Slender, in her 60s and possessing the stoicism of someone who had single-handedly raised children in the toughest section of the city, our patient faced a difficult challenge of the medical kind. She had diabetes and such severe peripheral vascular disease that even the strongest antibiotics could not heal a long-standing foot infection. She needed an operation.
This grandmother who regularly held court in her hospital room with her extended brood also suffered from high blood pressure and heart disease, and all of us on the surgical team knew that operating would be no easy feat. We could amputate her infected foot, a relatively quick operation that would carry few risks, but she would never walk again. Or we could do an arterial bypass, a more complex operation that would save her leg but that might disable or even kill her before her surgical scars ever healed.
The final decision hinged on our assessment of her likely course, or prognosis. If she was unlikely to live long, we would amputate, because it wouldn't make sense to put her at risk of other life-threatening complications just to save her leg. But to throw out some ballpark figure, an actual number of the weeks, months or years this woman we had grown to care about had left to live, meant shouldering the responsibility none of us were eager to be reminded of – that is, our potential role in hastening her death because of poor clinical decisions based on the wrong prognosis.
A week after her bypass operation, our patient died of a heart attack. The prognosis of her senior surgeon and our entire team — that she would tolerate the surgery and survive long enough to walk again — had been incorrect.

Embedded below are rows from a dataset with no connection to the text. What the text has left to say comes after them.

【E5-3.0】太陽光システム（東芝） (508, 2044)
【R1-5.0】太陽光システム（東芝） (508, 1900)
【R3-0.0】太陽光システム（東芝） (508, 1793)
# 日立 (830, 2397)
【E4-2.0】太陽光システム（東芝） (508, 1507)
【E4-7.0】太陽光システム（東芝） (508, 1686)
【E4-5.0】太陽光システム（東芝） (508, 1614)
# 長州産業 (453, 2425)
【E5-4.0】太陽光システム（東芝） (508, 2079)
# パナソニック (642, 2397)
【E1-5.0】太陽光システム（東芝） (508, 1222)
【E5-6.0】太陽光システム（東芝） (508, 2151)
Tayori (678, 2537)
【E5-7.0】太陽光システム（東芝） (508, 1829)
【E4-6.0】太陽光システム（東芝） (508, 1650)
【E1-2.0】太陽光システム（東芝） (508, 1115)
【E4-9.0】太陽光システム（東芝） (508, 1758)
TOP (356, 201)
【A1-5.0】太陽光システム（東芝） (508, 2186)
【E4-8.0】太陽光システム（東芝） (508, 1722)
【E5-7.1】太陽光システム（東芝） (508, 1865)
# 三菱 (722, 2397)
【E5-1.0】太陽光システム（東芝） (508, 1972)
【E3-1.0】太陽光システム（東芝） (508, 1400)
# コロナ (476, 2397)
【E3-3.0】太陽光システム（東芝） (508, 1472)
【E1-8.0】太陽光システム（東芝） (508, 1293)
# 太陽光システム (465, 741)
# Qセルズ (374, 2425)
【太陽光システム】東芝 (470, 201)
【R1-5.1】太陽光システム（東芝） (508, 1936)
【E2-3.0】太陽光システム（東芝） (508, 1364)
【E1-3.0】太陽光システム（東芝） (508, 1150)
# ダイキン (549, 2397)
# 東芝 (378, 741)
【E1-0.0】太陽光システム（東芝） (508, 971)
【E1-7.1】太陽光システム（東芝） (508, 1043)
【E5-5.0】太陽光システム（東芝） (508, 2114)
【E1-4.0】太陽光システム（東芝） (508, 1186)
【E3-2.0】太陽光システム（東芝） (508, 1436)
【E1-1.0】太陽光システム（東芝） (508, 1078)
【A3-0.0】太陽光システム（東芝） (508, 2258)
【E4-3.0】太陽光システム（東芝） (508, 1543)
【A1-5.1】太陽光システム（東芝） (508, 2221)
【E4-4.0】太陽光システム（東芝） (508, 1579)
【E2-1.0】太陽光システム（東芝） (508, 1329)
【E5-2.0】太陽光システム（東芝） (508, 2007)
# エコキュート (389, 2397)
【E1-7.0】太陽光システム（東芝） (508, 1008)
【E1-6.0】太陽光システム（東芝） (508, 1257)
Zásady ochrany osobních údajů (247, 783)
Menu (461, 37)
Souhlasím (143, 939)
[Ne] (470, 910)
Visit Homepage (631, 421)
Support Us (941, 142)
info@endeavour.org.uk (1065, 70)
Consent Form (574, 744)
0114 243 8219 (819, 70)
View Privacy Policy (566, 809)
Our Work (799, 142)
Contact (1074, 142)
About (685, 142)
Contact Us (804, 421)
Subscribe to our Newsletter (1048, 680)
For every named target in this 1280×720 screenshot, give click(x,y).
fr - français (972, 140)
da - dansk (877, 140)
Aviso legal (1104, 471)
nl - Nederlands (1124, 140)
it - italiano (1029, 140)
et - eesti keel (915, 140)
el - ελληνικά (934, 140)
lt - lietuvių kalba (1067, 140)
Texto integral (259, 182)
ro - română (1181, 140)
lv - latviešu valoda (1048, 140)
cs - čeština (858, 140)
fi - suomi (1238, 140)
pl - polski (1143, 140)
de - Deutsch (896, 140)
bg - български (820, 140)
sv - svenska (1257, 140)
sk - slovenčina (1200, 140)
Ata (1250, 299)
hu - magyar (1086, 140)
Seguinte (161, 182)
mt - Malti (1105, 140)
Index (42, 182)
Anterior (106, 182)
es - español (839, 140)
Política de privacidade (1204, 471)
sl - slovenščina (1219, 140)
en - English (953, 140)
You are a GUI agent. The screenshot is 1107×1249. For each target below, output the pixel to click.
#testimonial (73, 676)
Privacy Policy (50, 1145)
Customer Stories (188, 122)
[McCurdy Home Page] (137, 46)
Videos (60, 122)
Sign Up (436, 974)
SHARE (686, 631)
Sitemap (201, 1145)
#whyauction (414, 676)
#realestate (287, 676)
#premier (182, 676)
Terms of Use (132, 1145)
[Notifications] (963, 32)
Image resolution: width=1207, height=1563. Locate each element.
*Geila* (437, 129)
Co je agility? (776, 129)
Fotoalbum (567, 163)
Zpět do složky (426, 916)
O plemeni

While not all assessments of how long someone has to live result in life-or-death clinical decisions, addressing prognosis remains a challenge for most doctors. And after struggling for several years with determining their own patients' prognoses, a group of physicians at the University of California in San Francisco set out to collect and study all the research that had been done on so-called prognostic indexes, tools that help with determining general prognosis in older patients.
Given the growing use of age-based treatment and preventive care guidelines, the doctors assumed there would be plenty of data to help decide whether, for example, an 80-year-old patient might live long enough to benefit from a colonoscopy, a cancer screening procedure that can have its own set of complications.
But they found little.
Prognosis was rarely, if ever, alluded to in the most popular medical textbooks and on clinical Web sites used by practicing physicians. Even the widely used medical database PubMed, maintained by the National Library of Medicine, had no specific indexing category for prognosis, making finding any published study on the subject like searching for a book in a library before the Dewey Decimal System.
While the researchers were finally able to single out 16 indexes that hold promise in helping doctors predict how long a patient might live, there was"insufficient evidence at this time" to recommend any of them for widespread clinical use. None of the indexes had been tried with groups of individuals other than the initial test group to confirm reliability, and every single one had a potential source of bias. Some studies were never able to follow up on the final outcomes of a substantial subset of patients; others used researchers intimately involved with the development of the prognostic tool, and not impartial observers, to validate findings.
"There's a need for much more research in this area," said Dr. Eric W. Widera, one of the authors of the study, which appeared in The Journal of the American Medical Association. "Compared to diagnosis and treatment, prognosis is like the unloved stepchild of medicine."
A century ago, predicting a patient's life expectancy was an essential part of doctoring. Details relating to the art and science of "prognosticating" occupied a prominent position in textbooks, journals and conversations with patients. That emphasis began to shift as technology advanced, with doctors focusing more and more of their time on treatment and diagnosis.
Economic forces reinforced this new emphasis, as it became clear that while the ability to predict the timing of a patient's death was useful, the tools to treat and diagnose were profitable.
Perhaps even more important, prognosis has now become a potent symbol of the limits of medicine. With a growing array of successful treatments at hand, doctors often have the power to forestall death. But thinking about prognoses means recognizing not only fallibility but also possible culpability.
"Even in the privacy of their own minds, doctors don't like to think about prognosis," said Dr. Nicholas A. Christakis, a professor of medicine and medical sociology at Harvard Medical School and author of "Death Foretold"(University of Chicago Press, 2001), a book on the sociocultural issues of prognosis.
With so little research on how to predict how long a patient might live and few resources to turn to, physicians often end up relying on intuition. But studies have shown that these "guesstimates" can be wildly inaccurate, and that inaccuracy can adversely affect an older patient's quality of life and care. Doctors who are too optimistic may prescribe unnecessary and painful procedures and treatments; those who are too pessimistic may neglect to offer adequate care.
Most current clinical guidelines sidestep considerations about prognosis by relying on simple age-based cutoffs. The United States Preventive Services Task Force, for example, uses 75 as the age to stop routine colon cancer screening. "But age is an incredibly blunt tool," Dr. Widera noted. "We all know of 65-year-olds who are much sicker than some 95-year-olds."
While the authors of the study have created a Web site, www.eprognosis.org, to help physicians and patients access available prognostic tools, they are quick to acknowledge that this interactive tool is only a small part of what doctors and patients need. More work and resources must be devoted to creating accurate assessment tools, testing the reliability of those that exist and teaching doctors once again the art and science of determining, and talking about, prognoses.